The engine itself is designed to be run from a command line interface, possibly as a webserver, but is not designed to run in a redundant fashion. Instead of implementing redundancy itself, the engine will receive support to execute workflows in third party systems, such as Kafka.
A stretch goal for the engine is to make it fully embeddable, possibly with in-binary workflows and execution images to make them easily to ship in network-restricted environments.
Plugins
Plugins provide execution for one or more steps for a workflow. The job of a plugin is to do one thing and do it well. A plugin provides a thin layer over third party tools, or its own implementation of features. Its main job is to provide accurate input and output schema information to the engine and transform the data as needed.
For example, a plugin may output unformatted text, which a plugin has to parse and build a machine-readable data structure for that information. This reformatting of data allows the engine to pipe data between steps and reliably check the data for faults.

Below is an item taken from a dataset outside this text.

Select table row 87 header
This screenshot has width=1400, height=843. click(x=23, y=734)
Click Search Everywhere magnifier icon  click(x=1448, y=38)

The current plan is to provide plugin SDKs for Python, GO, and Rust (in that order).
Typing
A core element of the Arcaflow system is the typing system. Each plugin and the engine itself will provide a machine-readable data structure that describes what inputs are expected and what outputs may be produced. If you are familiar with JSON schema or OpenAPI, this is similar, and Arcaflow can produce those schema documents. However, the Arcaflow system is stricter than those industry standards to optimize for performance and simpler implementation in all supported programming languages.
Executing workflows
Arcaflow workflows are orchestrated in the Engine, while plugins can be run locally or remotely on container engines. This lends itself to a Git-based workflow:
flowchart LR
subgraph laptop[Your laptop]
direction LR
ui(UI)
engine(Engine)
git(Git)
ui -- Workflow --> engine
ui -- Workflow --> git -- Workflow --> engine
engine -- Execution results --> ui
end
subgraph docker[Docker/Podman<br>on your laptop]
direction LR
plugins1(Plugin)
engine -- Step execution --> plugins1
end
engine -- Launch plugin --> docker
subgraph k8s[Kubernetes]
direction LR
plugins2(Plugin)
engine -- Step execution --> plugins2
end
engine -- Launch plugin --> k8s
apis(Other APIs)
plugins1 --> apis
plugins2 --> apis